There are pros to being listed. First off, it took me only a month to be placed on the kidney transplant list—which is quick—because I did all my labs, went to every appointment and made sure I was compliant with every requirement they threw at me, including keeping down my weight, seeking therapy and even going to every dialysis treatment (thank you Angela!). The last time, it took me about 2 or 3 months to be listed and overall from start to finish, I received Bobby in about 7-8 months. I was on Hemo-dialysis for a month and I rode the other 7 months out on peritoneal dialysis; which was sweet because peritoneal dialysis allowed me to live my life just as I lived without dialysis. No more carrying around that heavy machine wherever I slept and all those heavy bags of fluids!
But then, there are the cons—the ones that people tend to overlook—the ones I dread. Receiving a transplant hurts in all honesty. Not trying to burst anyone’s happy bubble but my incision required 47 staples; from the lower right side of my abdomen all the way down past my belly fat (fupa lol) to my mons pubis. I can hear people now, “but it was all worth it”. Yes it was, that’s why I’m going through this process again. However, I think people tend to forget about the fact that you’re not only affected physically but mentally too. No, I wasn’t sad when I received Bobby. I felt like the happiest person in the world and knew from that moment out that I could now live as normal as I could, continuing my journey of knocking down obstacles and overcoming the same goals I set before myself prior to the transplant.

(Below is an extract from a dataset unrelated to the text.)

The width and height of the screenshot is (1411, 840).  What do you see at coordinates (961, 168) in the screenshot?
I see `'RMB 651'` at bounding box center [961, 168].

But then I began to struggle. I struggled keeping my weight down and I was required to take so many meds that had side effects that seemed worse than when I was on dialysis. I was now at a high risk for skin cancer, diabetes, bone issues and factors that I hadn’t even thought about. I was 25 years old! I haven’t even lived lived yet! I just assumed that once I got my new kidney everything would go away and it’ll be just like it was prior to 2011. HELLS NO. Far from it. Once you receive a transplant, you have to visit the hospital about every day for the first month and then every week and then about once a month because the hospital is keeping a very close eye on you and the kidney. So imagine, you’re recovering in Port St. Lucie, you aren’t allowed to drive for a month, and you have to get to Weston, Florida every day for the next month. Thank God for my stepmom because everyone else worked. But now things are a little different. My stepmom has Lupus as well and this go around, she hasn’t been doing too good. So, I have to figure all of this out but do know, I am NOT pressed. God has always made a way out of no way and I’m confident that he will come in clutch again.

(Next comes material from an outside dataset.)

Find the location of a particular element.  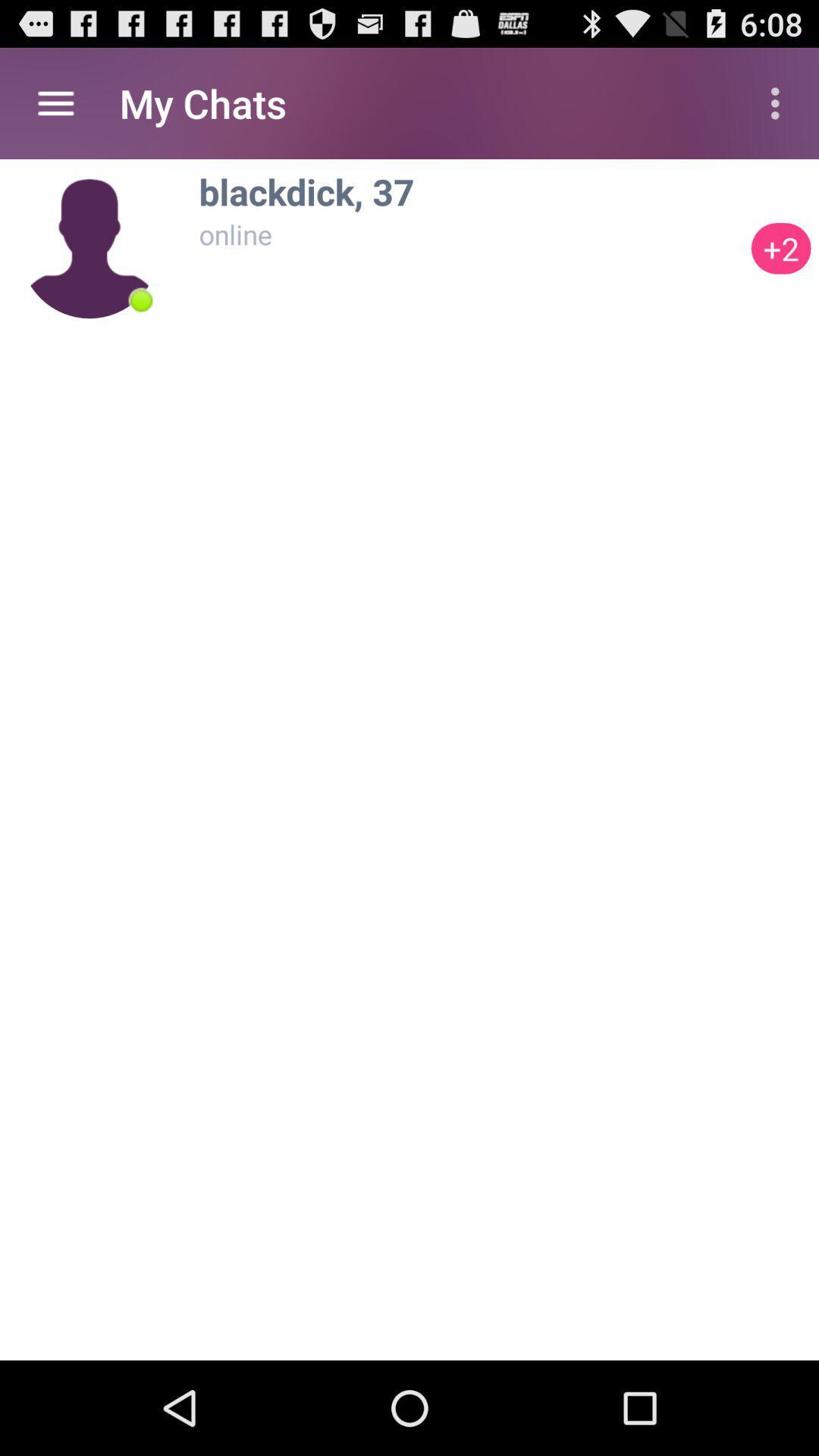

the online item is located at coordinates (470, 234).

Despite it all, I am more than excited to be listed, it’s a true blessing, especially because it’s my second go around. However, I will admit, I am NEEERRVOOUUSS! I’m always thinking about complications and honestly, I’m tired of being poked and cut on. I tend to keep it all together but it does get to me mentally. Like I’ve always said, I just want to be healthy and I am so tired of being sick. I’m bubbly and bouncy and when I’m sick I can’t be Bubbly Brie. 💜💜💜💜💜💜
Did You Know?
An estimated 1.5 million Americans and 5 million people worldwide are living with lupus.